# 文档
目前进度:字符串识别卡住……
// token.c
#include "token.h"
#include <string.h>
#include <ctype.h>
#define L(ch) tolower(ch)
#define IS_HEX_DIGIT(ch) (isdigit(ch) || (L(ch) >= 'a' && L(ch) <= 'f'))
extern int lineCount;
int is_HEX;
const char* keyWords[] = {
"int", "char", "float", "double",
"short", "long", "if", "else",
"do", "while", "for", "break",
"switch", "case", "void", "return",
"typedef", "struct", "continue"
};
void addToken(char ch, char dest[]) {
int i;
for (i = 0; dest[i] && i < MAX_TOKEN_LEN; ++i);
if (i == MAX_TOKEN_LEN) {
printError("reading too long token.");
}
dest[i] = ch;
dest[i + 1] = 0;
}
int getToken(FILE* fp, char token[]) {
char ch;
token[0] = 0;
is_HEX = 0;
do {
ch = fgetc(fp);
if (ch == '\n') lineCount++;
} while(ch == ' ' || ch == '\n' || ch == '\r');
switch(ch) {
case 'a' ... 'z': case 'A' ... 'Z': case '_':
do {
addToken(ch, token);
} while (isalnum(ch = fgetc(fp)) || ch == '_');
ungetc(ch, fp);
for (int i = 0; i < 19; ++i)

# 任务说明
1/ 用两句话概括这段词法分析代码。
2/ 在这段词法分析代码中，getToken 读到换行符时会让哪个变量加一？

# 收集材料
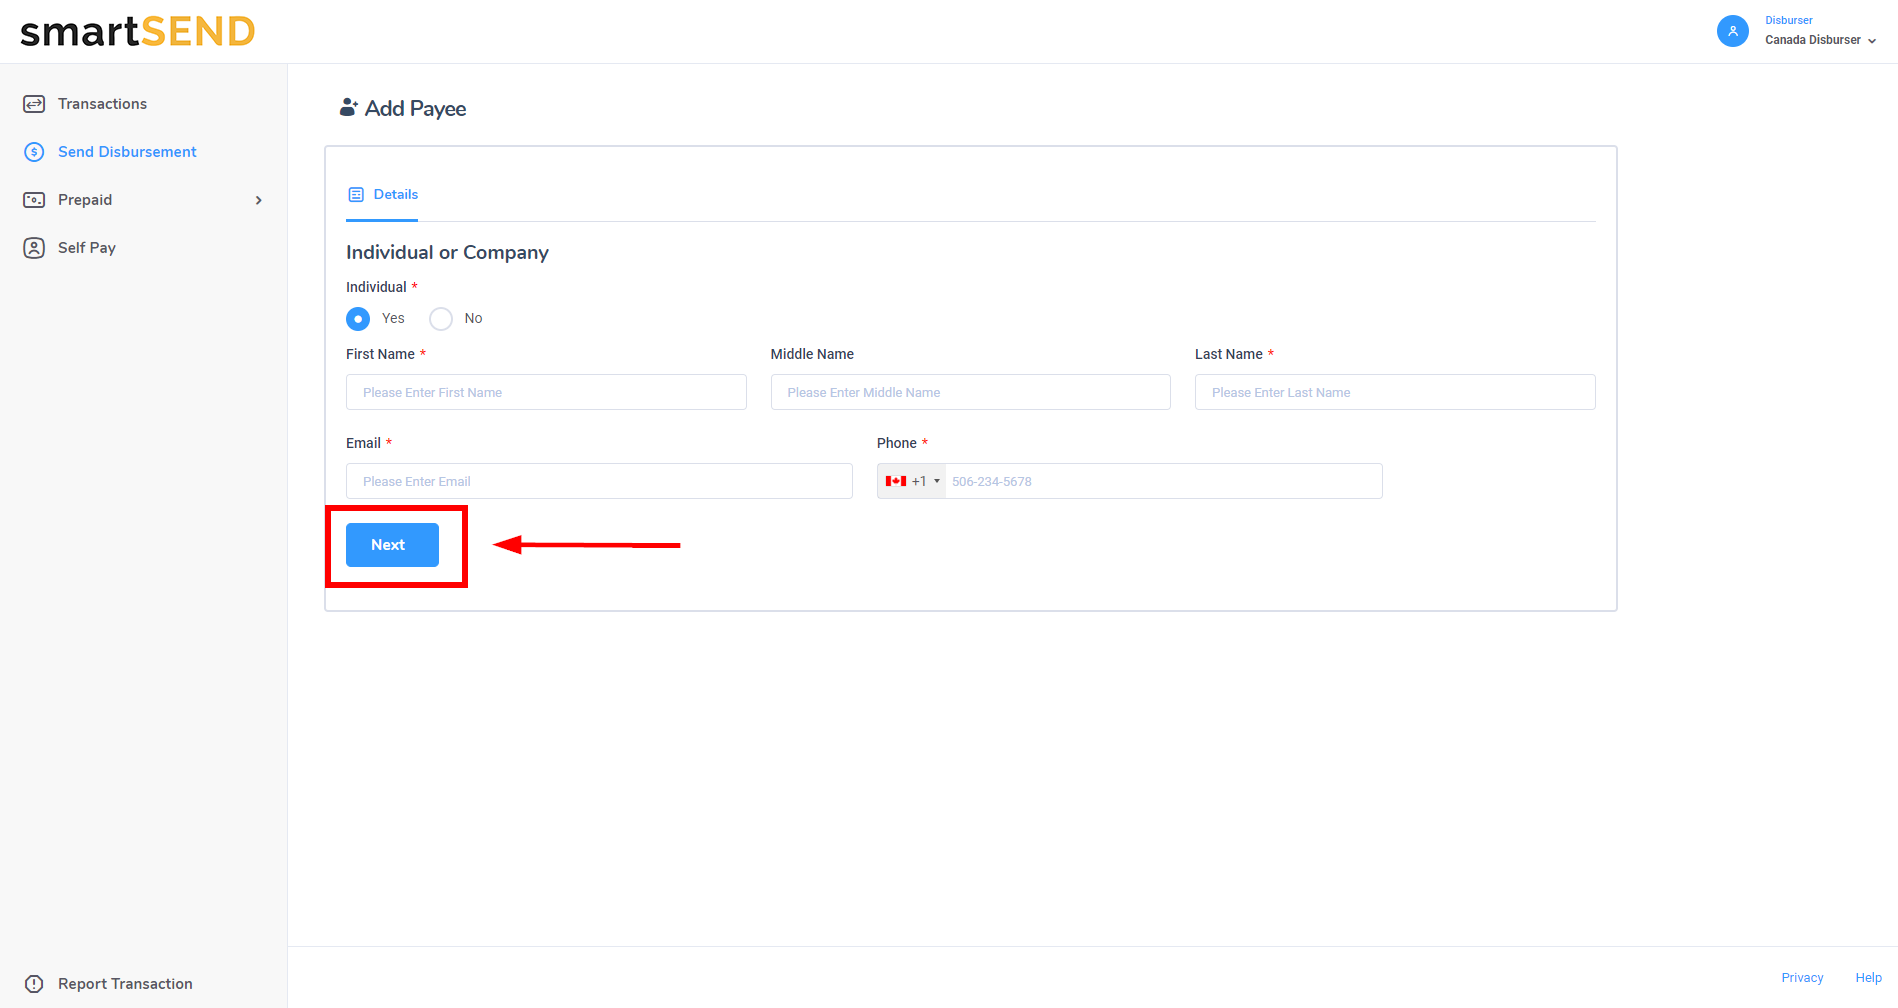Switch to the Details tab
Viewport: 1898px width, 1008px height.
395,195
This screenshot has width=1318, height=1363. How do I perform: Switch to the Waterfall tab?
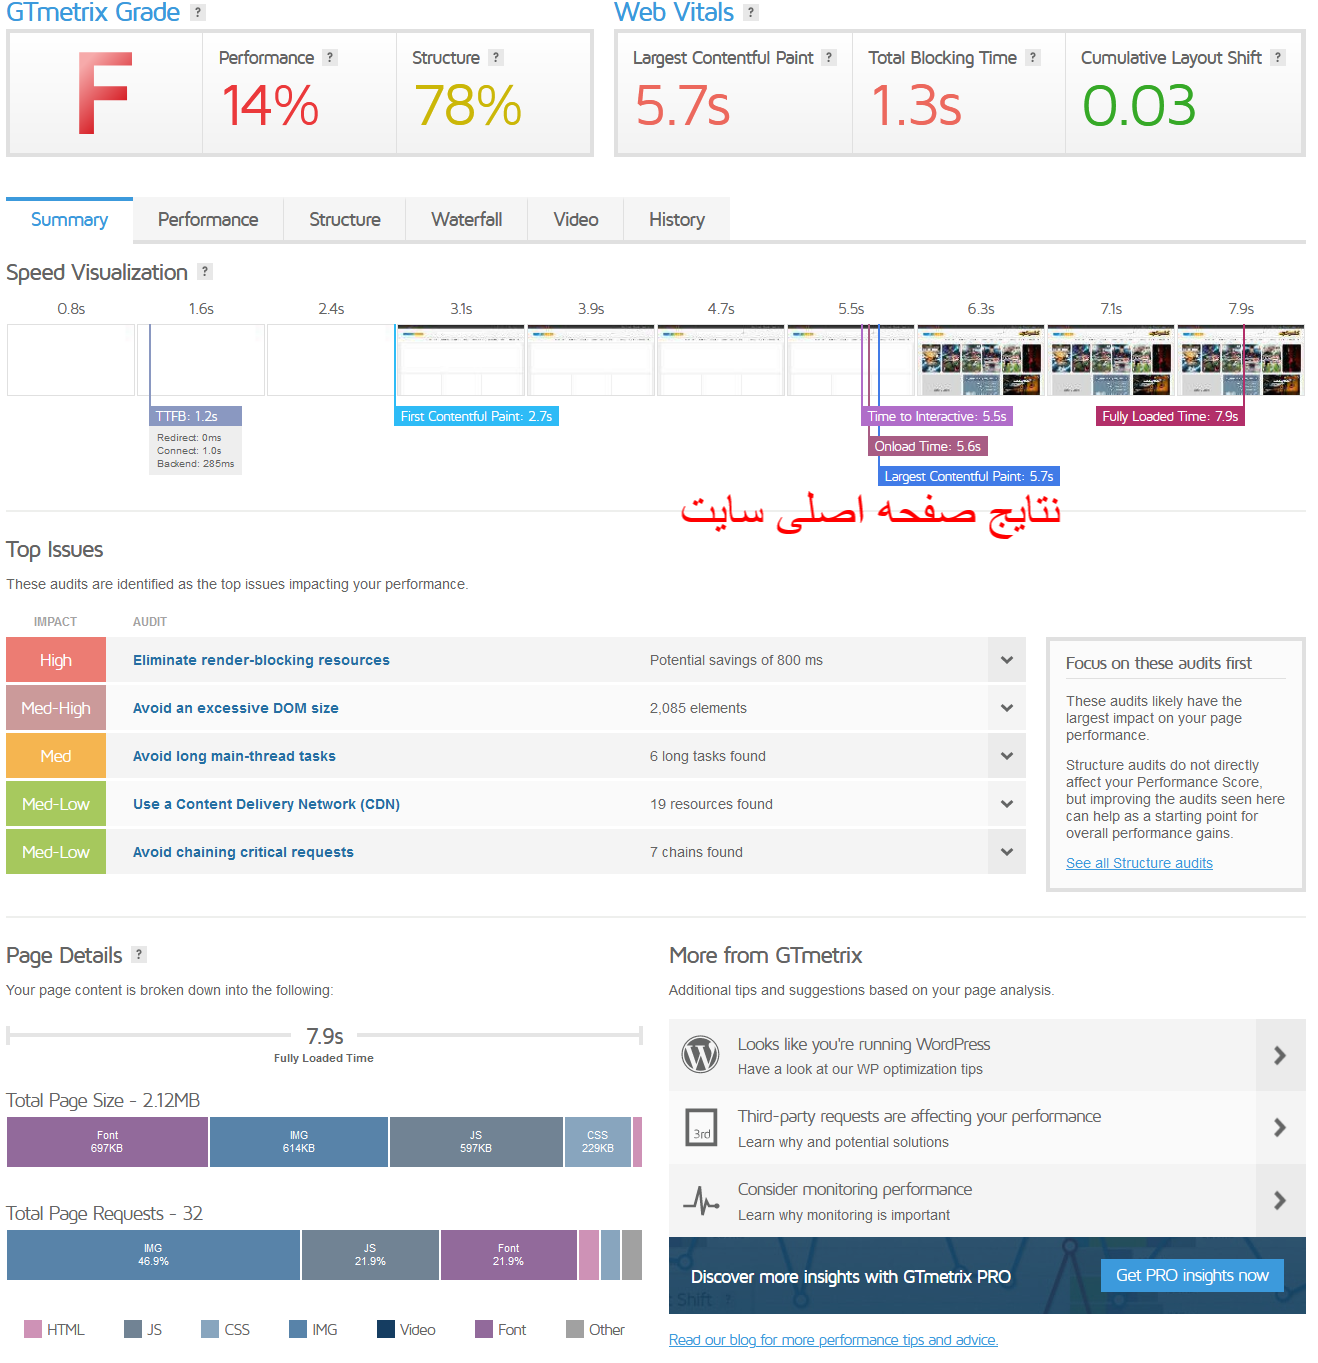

# 书面回答
1/ 作者说明目前进度卡在字符串识别上，代码中定义了包含"int""char""while""return"等关键字的数组，以及把字符追加到 token 末尾、长度达到 MAX_TOKEN_LEN 时报错"reading too long token."的 addToken 函数。getToken 函数先跳过空格、换行和回车并在遇到换行时累加行数，再对以字母或下划线开头的字符序列连续读取字母、数字和下划线来组成标识符。

2/ lineCount。